Dr. Carolyn Patton, the director of special services for Benicia Unified School District, presented an update to the school board on the work being done to create Safe and Welcoming Schools at Thursday’s meeting. Three programs were highlighted, which fit in with Superintendent Charles Young’s goal of creating and maintaining schools that were safe and welcoming.
The three programs that were discussed were Positive Behavioral Interventions and Supports (PBIS) at the elementary schools, the Second Step and Special Friends Supports program also at the elementary schools and the Sources of Strength program at Benicia High School.
“Just a disclaimer: these are not all of the things we are doing toward these goals, so I don’t want you to think this is it,” Patton said.
Patton then talked about about the goals of PBIS, which academically covers topics like what students are expected to learn, how those lessons should be taught, what faculty should do if students do not learn it and how they should intervene. As Patton noted, those same topics could be applied at the social and emotional level. She then allowed Benicia Middle School teacher Faith Shaw, Liberty High School Principal Joann Severson and Robert Semple Elementary School Principal Christina Moore to go over what their schools were doing in their PBIS training.
“It really is about teaching our kids behavioral expectations,” Patton said. “Just like we don’t expect kids coming into school knowing how to read, we shouldn’t expect them to come into school with the same behavioral expectations or understanding. We really need to teach those things and help reinforce them in a positive way.”
Next to present was BUSD psychologist Kelli Leiner, who talked about the Special Friends and Second Step programs at the elementary schools. Special Friends is an early mental health intervention program in which students and specially trained aides interact one-on-one in a playroom.
“Students who are identified for this program are usually demonstrating some mild to moderate adjustment issues,” Leiner said. “There could be anything from being new to the school to a loss.”
Second Step is a social skills program, usually consisting of groups of two to four students. Leiner then introduced Joan Burnett, a Special Friends aide at Robert Semple, who then introduced three students who had participated in the program.
Patton then introduced Mental Health Coordinator Jessica Garcia to talk about a new program at Benicia High called Sources of Strength.
Sources of Strength is a suicide prevention program consisting of 65 students and 11 faculty members including Garcia and the school’s counselors. The group meets every other week in peer groups to foster a sense of positivity for students dealing with anxiety or depression. The idea for the program was brought forth by Barbara Gervase, the mother of 16-year-old Benicia High student Kyle Hyland who died by suicide in 2014.
“I’m very happy that you agreed to finally bring that program to BHS,” Gervase said in a public comment before the presentation. “From what I’ve heard, it’s been going wonderfully well. One of the things that I’m asking from you is that if this program is working so well, then we need to make an effort to bring it to more kids at BHS because it’s limited.”
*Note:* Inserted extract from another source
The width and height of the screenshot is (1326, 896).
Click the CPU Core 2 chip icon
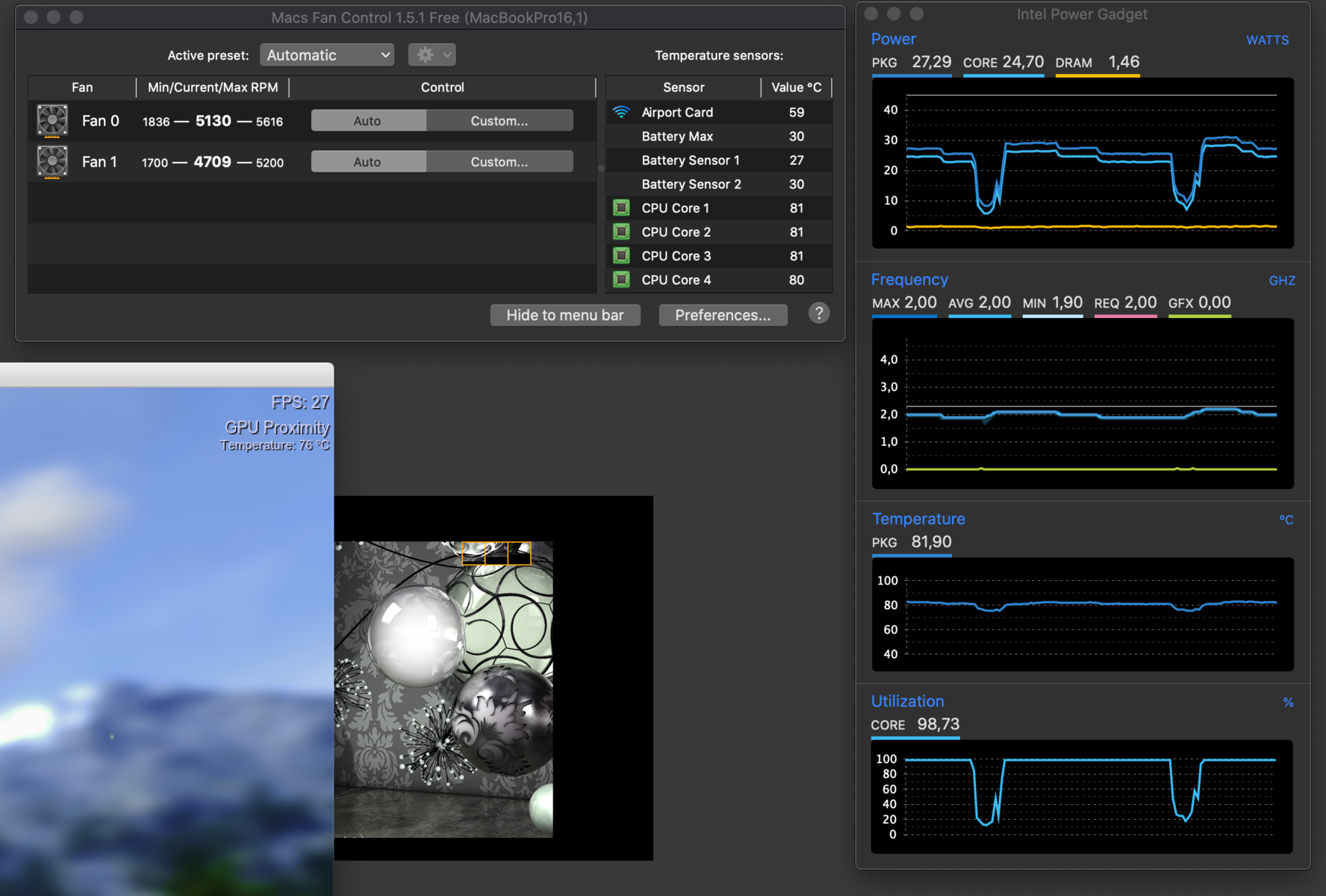(620, 232)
Gervase also recommended bringing the program to Benicia Middle School, as students tend to begin exhibiting mental health issues at the middle school level.
To demonstrate what students were learning, sophomore Amaya Clark talked about a 21-day challenge in which students were given journals to write about three things they were grateful for.
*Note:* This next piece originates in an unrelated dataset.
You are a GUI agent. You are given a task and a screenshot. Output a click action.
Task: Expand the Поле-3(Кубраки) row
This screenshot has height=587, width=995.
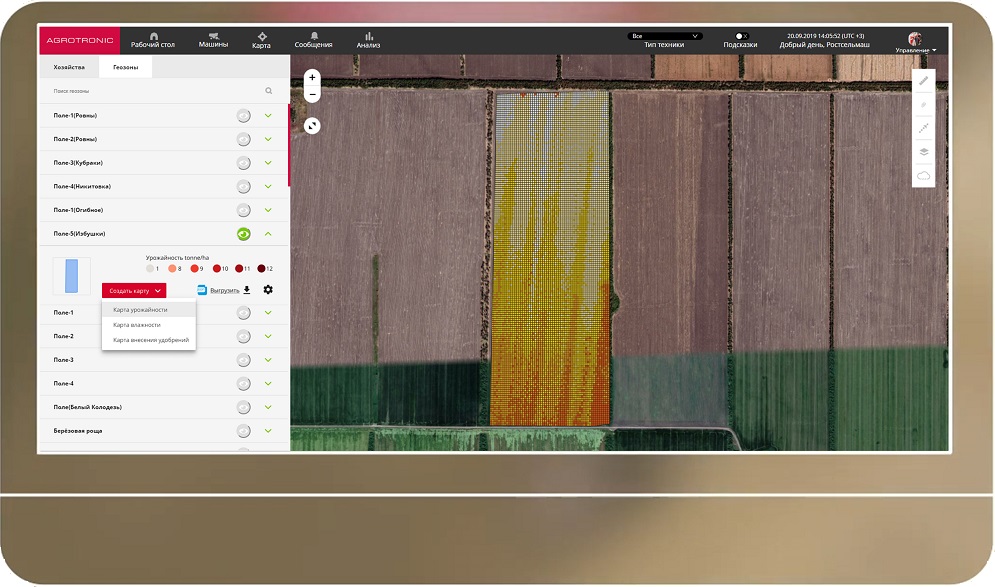[268, 163]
“I noticed for the first day I kind of did broad things,” she said. “By the fourth day, I had to really think about things I was grateful and appreciative for, and I had to be more specific because I would have ran out of things. It just made me have an open mind and think ‘Wow, I really am grateful for this.’ It was a really good idea.”
The board’s trustees praised the presentation.
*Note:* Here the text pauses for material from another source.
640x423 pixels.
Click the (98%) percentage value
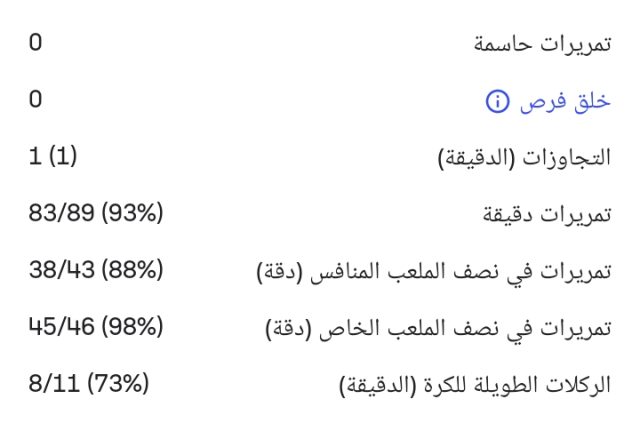(132, 326)
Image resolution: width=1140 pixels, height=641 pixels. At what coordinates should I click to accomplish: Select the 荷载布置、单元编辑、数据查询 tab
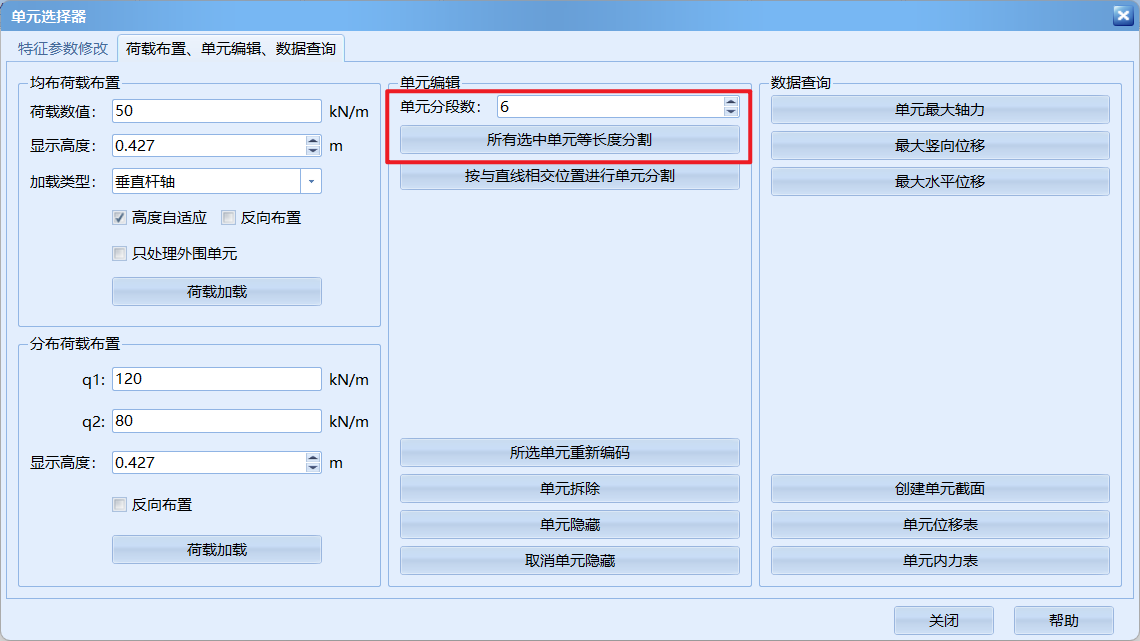[231, 48]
“This is probably the best presentation I’ve ever seen, and I’ve been on the board 12 years,” Andre Stewart said.
Stewart said he has hired interns who did not know how to talk to adults.
“This first thing you’re teaching them (PBIS) will teach them how to have presence, how to present themselves and how to talk to adults,” he said.
Stewart made the recommendation that the district work to provide more counseling support by hiring more staff. Currently, Benicia High has three counselors- Justin Keppel, Megan Guenther and Kathleen Wallace- to serve the needs of 1,700 students, which does not meet the California Department of Education’s recommended ratio.
“I think you will be pleased with the recommendations coming forward in the LCAP,” Patton said.
In other business, the board voted to set the retention for Benicia High’s stadium renovation project at 10 percent because the project is substantially complex, and Young formally introduced Damian Scott as the new principal of Benicia Middle School.